Creating a Powerful Strategy

hand drawn strategy map

Creating a Powerful Strategy

Many activities go into creating, producing, selling and delivering a service or a product. Operational efficiency is about doing it faster or more cheaply.

Japanese companies started the drive to operational efficiency with Just in Time and Total Quality Management frameworks. Few companies can compete successfully on this basis over time.

Often, the result is ‘competitive convergence’ wherein companies become indistinguishable from each other.

Printing companies are a good example. In Australia, Kwik Kopy, Worldwide Online Print, We Print It, and numerous others. All of them are trying to offer the same services faster and cheaper than the others – offset and digital. There is not much differentiation other than a logo and a streamlined web user experience, which are very similar. It’s a price war. The more benchmarking these companies do, the more the companies end up copying each other.

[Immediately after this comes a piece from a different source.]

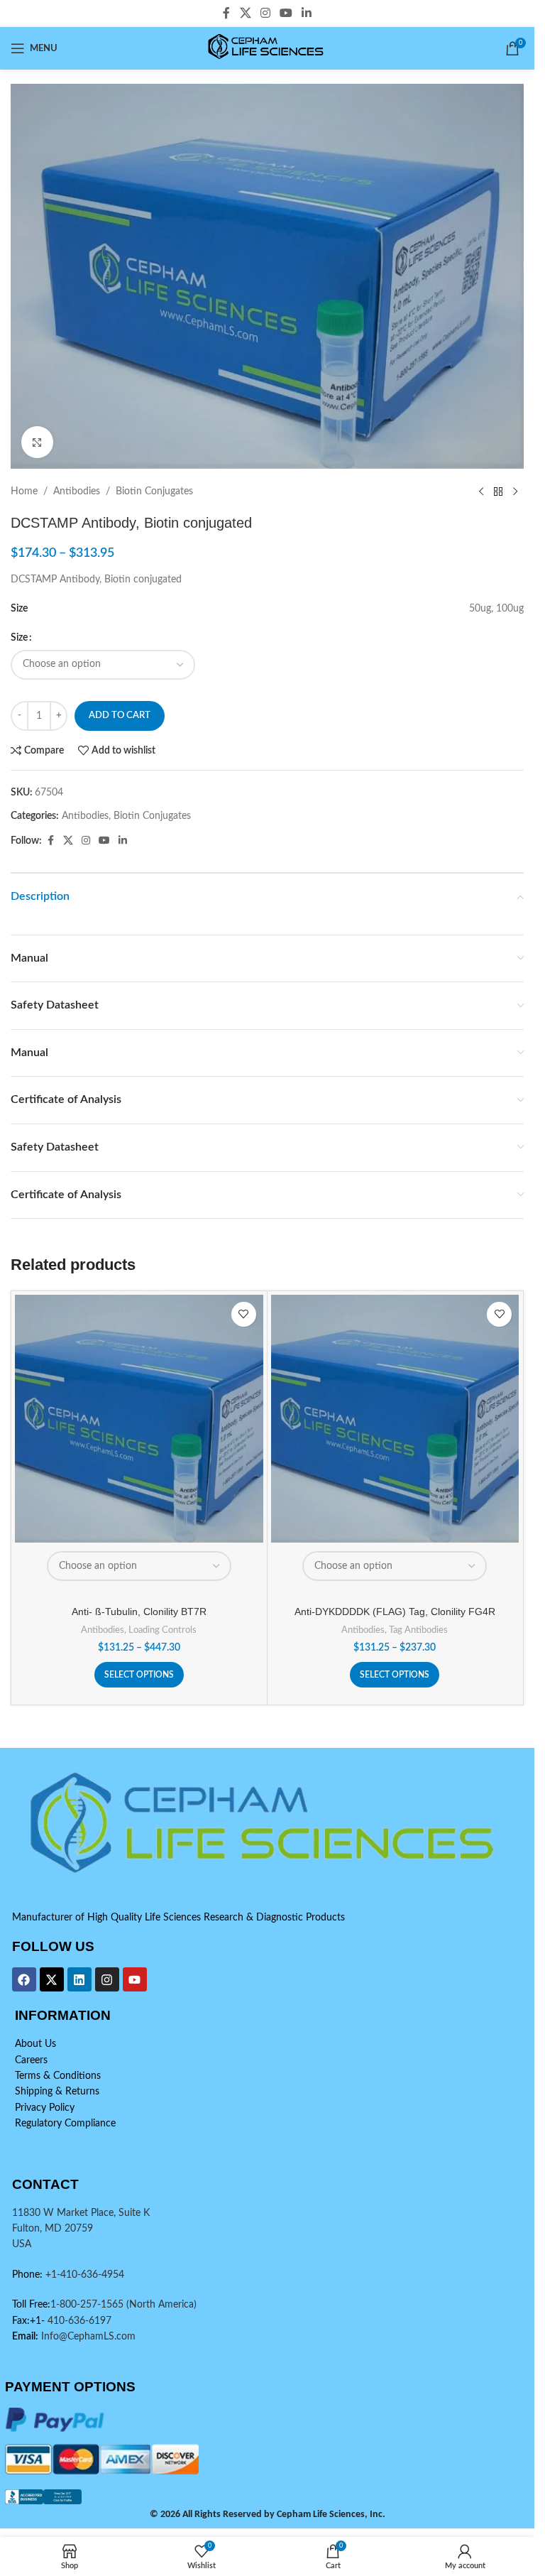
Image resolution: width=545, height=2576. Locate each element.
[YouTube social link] (286, 13)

Competitive strategy is about being different.

Blurb is a great example of a company that broke the printing stalemate. It is also a good example of a ‘blue ocean strategy’ – leaving the red ocean waters of bloody competitive rivalry to enter fresh, unchartered market. Hence Blurb created book printing for the every day person.

Being different means having different activity sets.

One example is Southwest Airlines. Both Michael Porter and many other marketing specialists highlight this company as having a strong strategy.

Southwest Airlines offers:

  • short-haul flights
  • low cost
  • between mid sized cities in the United States’s secondary airports.
  • no meals or assigned seats
  • automatic ticketing

In comparison, a full service airline such as Qantas offer:

  • flights to almost any destination
  • first-class and Business Class areas
  • co-ordinated scedules for passenger convenience
  • check and transfer of luggage
  • meals and drinks

Strategy is not only about meeting a customers needs, but it’s about creating the best set of activities to do it.

Strategic Positioning Requires Tradeoffs

Choosing a unique positioning is not enough to sustain advantage. It will attract imitation.

Some companies ‘straddle’. They seek to challenge an existing business by matching their benefits so they graft extra activities and services onto activities they already perform.

Qantas created Jetstar to challenge Virgin’s low cost airline. It continues to run Qantas. You can choose to be full service or you can choose to be low-cost, but you cannot choose to be both without major inefficiencies.

This is because the activity sets of one need to be tightly fit and synergistic. With two separate business units, you cannot share the efficiencies of the activity systems of each other as there are multiple differences.

Each requires different service forms, different aircraft and equipment, different employee behaviour and management systems. Companies that straddle degrade the value of the activity systems and undermine the strategy.

The Importance of Tight Activity Systems

The tightness of fit of your activity systems is what locks out competitors.

IKEA is an excellent example. Furniture is flat-packed, customers self-serve,  warehousing costs are minimal, prices are low.

To ask yourself which strategy to pursue, these questions are helpful:

  • Which products or services are the most distinctive?
  • Which are the most profitable?
  • Which of our customer groups are the most satisfied?
  • Which activities in our value chain are the most different and effective?
  • For a small business, what is your flagship product or service?
  • What do you do that nobody else can?

Based on the seminal article ‘What is Strategy’ by Michael E. Porter. Found in Harvard Business Review’s MUST Reads on Strategy.